Since 2010 four clients of the Wrongful Convictions Clinic and Innocence Project have been exonerated after serving 12, 18, 17, and six years respectively.  None of their cases involved DNA evidence.

“It seems particularly fitting that we received news of the DOJ grant last Friday, during our daylong intensive training of 75 new clinic students and Innocence Project volunteers,” said Newman.  “They are energized and ready to immerse themselves in our cases.  This grant funding could not have come at a better time.”

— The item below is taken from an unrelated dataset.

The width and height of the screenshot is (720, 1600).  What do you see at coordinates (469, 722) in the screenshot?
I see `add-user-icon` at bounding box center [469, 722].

The grant award to Duke Law’s Innocence Program comes from the Bureau of Justice Assistance’s Wrongful Conviction Review Program that provides assistance to public and nonprofit entities that seek justice for wrongfully convicted individuals.  The bureau’s goals are “to reduce and prevent crime, violence, and drug abuse and to improve the way in which the criminal justice system functions,” according to its website.